Saved data entries
************

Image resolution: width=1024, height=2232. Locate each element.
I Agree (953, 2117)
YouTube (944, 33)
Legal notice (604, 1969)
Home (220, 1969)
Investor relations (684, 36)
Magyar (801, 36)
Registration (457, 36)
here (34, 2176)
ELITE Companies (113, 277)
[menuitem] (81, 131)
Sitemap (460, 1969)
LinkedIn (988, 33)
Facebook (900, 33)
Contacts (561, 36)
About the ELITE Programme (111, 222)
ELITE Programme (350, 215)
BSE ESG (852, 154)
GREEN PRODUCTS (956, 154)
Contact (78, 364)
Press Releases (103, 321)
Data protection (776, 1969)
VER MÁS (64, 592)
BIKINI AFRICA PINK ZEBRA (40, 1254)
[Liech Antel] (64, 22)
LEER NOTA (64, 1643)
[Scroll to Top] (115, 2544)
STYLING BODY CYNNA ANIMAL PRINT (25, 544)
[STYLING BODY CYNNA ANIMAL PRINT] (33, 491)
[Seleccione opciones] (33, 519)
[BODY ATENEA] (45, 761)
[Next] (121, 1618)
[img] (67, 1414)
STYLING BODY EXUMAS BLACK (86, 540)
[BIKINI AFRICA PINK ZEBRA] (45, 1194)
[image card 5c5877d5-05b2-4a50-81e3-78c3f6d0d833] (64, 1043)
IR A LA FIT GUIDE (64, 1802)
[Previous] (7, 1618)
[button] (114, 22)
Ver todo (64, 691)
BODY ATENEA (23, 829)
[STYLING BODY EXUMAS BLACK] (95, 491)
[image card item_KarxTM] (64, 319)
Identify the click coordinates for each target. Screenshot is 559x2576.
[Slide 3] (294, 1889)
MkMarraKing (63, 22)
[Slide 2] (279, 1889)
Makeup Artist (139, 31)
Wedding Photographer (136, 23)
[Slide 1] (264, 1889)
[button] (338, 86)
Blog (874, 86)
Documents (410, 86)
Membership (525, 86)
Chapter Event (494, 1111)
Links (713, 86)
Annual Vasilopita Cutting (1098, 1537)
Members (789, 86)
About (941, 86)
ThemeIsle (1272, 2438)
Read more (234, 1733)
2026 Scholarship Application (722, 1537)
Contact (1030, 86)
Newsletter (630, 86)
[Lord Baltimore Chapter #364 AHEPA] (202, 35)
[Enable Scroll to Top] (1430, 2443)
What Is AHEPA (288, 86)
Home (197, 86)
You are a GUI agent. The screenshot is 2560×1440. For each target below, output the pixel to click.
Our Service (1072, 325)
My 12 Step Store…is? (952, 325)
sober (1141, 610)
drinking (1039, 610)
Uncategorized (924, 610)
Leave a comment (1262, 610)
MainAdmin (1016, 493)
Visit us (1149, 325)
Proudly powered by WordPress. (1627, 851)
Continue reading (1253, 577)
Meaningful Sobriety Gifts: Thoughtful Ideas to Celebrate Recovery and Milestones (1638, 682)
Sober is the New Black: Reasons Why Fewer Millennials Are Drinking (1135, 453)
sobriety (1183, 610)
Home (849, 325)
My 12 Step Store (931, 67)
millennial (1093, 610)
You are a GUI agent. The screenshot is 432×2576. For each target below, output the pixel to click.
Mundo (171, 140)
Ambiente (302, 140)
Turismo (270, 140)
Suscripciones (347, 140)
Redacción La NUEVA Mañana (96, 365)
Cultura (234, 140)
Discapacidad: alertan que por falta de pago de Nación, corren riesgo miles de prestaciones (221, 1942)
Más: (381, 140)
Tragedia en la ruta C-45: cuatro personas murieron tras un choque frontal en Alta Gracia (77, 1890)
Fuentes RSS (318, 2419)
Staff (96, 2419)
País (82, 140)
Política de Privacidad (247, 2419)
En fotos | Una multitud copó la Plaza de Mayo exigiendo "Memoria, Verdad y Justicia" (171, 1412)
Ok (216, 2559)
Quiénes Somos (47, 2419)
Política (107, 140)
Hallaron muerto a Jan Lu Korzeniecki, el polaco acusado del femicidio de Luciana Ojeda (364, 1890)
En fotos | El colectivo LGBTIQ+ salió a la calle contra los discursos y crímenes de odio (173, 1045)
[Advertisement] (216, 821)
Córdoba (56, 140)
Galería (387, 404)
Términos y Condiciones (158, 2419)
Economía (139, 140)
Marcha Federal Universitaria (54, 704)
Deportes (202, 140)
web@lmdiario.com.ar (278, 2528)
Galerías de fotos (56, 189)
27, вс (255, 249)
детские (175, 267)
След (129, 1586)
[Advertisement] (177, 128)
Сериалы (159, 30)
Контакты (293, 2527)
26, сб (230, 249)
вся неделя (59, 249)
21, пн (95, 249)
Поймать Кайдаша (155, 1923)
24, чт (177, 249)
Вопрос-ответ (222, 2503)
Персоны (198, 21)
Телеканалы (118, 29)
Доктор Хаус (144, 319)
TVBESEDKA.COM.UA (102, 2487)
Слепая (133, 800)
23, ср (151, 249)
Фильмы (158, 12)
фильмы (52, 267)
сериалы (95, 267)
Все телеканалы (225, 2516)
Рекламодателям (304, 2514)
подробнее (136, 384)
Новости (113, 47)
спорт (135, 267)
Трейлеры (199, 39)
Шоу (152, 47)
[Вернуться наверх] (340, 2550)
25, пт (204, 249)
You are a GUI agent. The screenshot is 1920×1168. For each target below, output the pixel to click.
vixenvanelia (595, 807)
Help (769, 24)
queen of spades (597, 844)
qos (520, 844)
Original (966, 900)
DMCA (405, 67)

************

WORK REQUIRED: Restate every record word for word.

RESULT:
Image resolution: width=1024, height=2232. Locate each element.
I Agree (953, 2117)
YouTube (944, 33)
Legal notice (604, 1969)
Home (220, 1969)
Investor relations (684, 36)
Magyar (801, 36)
Registration (457, 36)
here (34, 2176)
ELITE Companies (113, 277)
[menuitem] (81, 131)
Sitemap (460, 1969)
LinkedIn (988, 33)
Facebook (900, 33)
Contacts (561, 36)
About the ELITE Programme (111, 222)
ELITE Programme (350, 215)
BSE ESG (852, 154)
GREEN PRODUCTS (956, 154)
Contact (78, 364)
Press Releases (103, 321)
Data protection (776, 1969)
VER MÁS (64, 592)
BIKINI AFRICA PINK ZEBRA (40, 1254)
[Liech Antel] (64, 22)
LEER NOTA (64, 1643)
[Scroll to Top] (115, 2544)
STYLING BODY CYNNA ANIMAL PRINT (25, 544)
[STYLING BODY CYNNA ANIMAL PRINT] (33, 491)
[Seleccione opciones] (33, 519)
[BODY ATENEA] (45, 761)
[Next] (121, 1618)
[img] (67, 1414)
STYLING BODY EXUMAS BLACK (86, 540)
[BIKINI AFRICA PINK ZEBRA] (45, 1194)
[image card 5c5877d5-05b2-4a50-81e3-78c3f6d0d833] (64, 1043)
IR A LA FIT GUIDE (64, 1802)
[Previous] (7, 1618)
[button] (114, 22)
Ver todo (64, 691)
BODY ATENEA (23, 829)
[STYLING BODY EXUMAS BLACK] (95, 491)
[image card item_KarxTM] (64, 319)
Identify the click coordinates for each target. Screenshot is 559x2576.
[Slide 3] (294, 1889)
MkMarraKing (63, 22)
[Slide 2] (279, 1889)
Makeup Artist (139, 31)
Wedding Photographer (136, 23)
[Slide 1] (264, 1889)
[button] (338, 86)
Blog (874, 86)
Documents (410, 86)
Membership (525, 86)
Chapter Event (494, 1111)
Links (713, 86)
Annual Vasilopita Cutting (1098, 1537)
Members (789, 86)
About (941, 86)
ThemeIsle (1272, 2438)
Read more (234, 1733)
2026 Scholarship Application (722, 1537)
Contact (1030, 86)
Newsletter (630, 86)
[Lord Baltimore Chapter #364 AHEPA] (202, 35)
[Enable Scroll to Top] (1430, 2443)
What Is AHEPA (288, 86)
Home (197, 86)
You are a GUI agent. The screenshot is 2560×1440. For each target below, output the pixel to click.
Our Service (1072, 325)
My 12 Step Store…is? (952, 325)
sober (1141, 610)
drinking (1039, 610)
Uncategorized (924, 610)
Leave a comment (1262, 610)
MainAdmin (1016, 493)
Visit us (1149, 325)
Proudly powered by WordPress. (1627, 851)
Continue reading (1253, 577)
Meaningful Sobriety Gifts: Thoughtful Ideas to Celebrate Recovery and Milestones (1638, 682)
Sober is the New Black: Reasons Why Fewer Millennials Are Drinking (1135, 453)
sobriety (1183, 610)
Home (849, 325)
My 12 Step Store (931, 67)
millennial (1093, 610)
You are a GUI agent. The screenshot is 432×2576. For each target below, output the pixel to click.
Mundo (171, 140)
Ambiente (302, 140)
Turismo (270, 140)
Suscripciones (347, 140)
Redacción La NUEVA Mañana (96, 365)
Cultura (234, 140)
Discapacidad: alertan que por falta de pago de Nación, corren riesgo miles de prestaciones (221, 1942)
Más: (381, 140)
Tragedia en la ruta C-45: cuatro personas murieron tras un choque frontal en Alta Gracia (77, 1890)
Fuentes RSS (318, 2419)
Staff (96, 2419)
País (82, 140)
Política de Privacidad (247, 2419)
En fotos | Una multitud copó la Plaza de Mayo exigiendo "Memoria, Verdad y Justicia" (171, 1412)
Ok (216, 2559)
Quiénes Somos (47, 2419)
Política (107, 140)
Hallaron muerto a Jan Lu Korzeniecki, el polaco acusado del femicidio de Luciana Ojeda (364, 1890)
En fotos | El colectivo LGBTIQ+ salió a la calle contra los discursos y crímenes de odio (173, 1045)
[Advertisement] (216, 821)
Córdoba (56, 140)
Galería (387, 404)
Términos y Condiciones (158, 2419)
Economía (139, 140)
Marcha Federal Universitaria (54, 704)
Deportes (202, 140)
web@lmdiario.com.ar (278, 2528)
Galerías de fotos (56, 189)
27, вс (255, 249)
детские (175, 267)
След (129, 1586)
[Advertisement] (177, 128)
Сериалы (159, 30)
Контакты (293, 2527)
26, сб (230, 249)
вся неделя (59, 249)
21, пн (95, 249)
Поймать Кайдаша (155, 1923)
24, чт (177, 249)
Вопрос-ответ (222, 2503)
Персоны (198, 21)
Телеканалы (118, 29)
Доктор Хаус (144, 319)
TVBESEDKA.COM.UA (102, 2487)
Слепая (133, 800)
23, ср (151, 249)
Фильмы (158, 12)
фильмы (52, 267)
сериалы (95, 267)
Все телеканалы (225, 2516)
Рекламодателям (304, 2514)
подробнее (136, 384)
Новости (113, 47)
спорт (135, 267)
Трейлеры (199, 39)
Шоу (152, 47)
[Вернуться наверх] (340, 2550)
25, пт (204, 249)
You are a GUI agent. The screenshot is 1920×1168. For each target below, output the pixel to click.
vixenvanelia (595, 807)
Help (769, 24)
queen of spades (597, 844)
qos (520, 844)
Original (966, 900)
DMCA (405, 67)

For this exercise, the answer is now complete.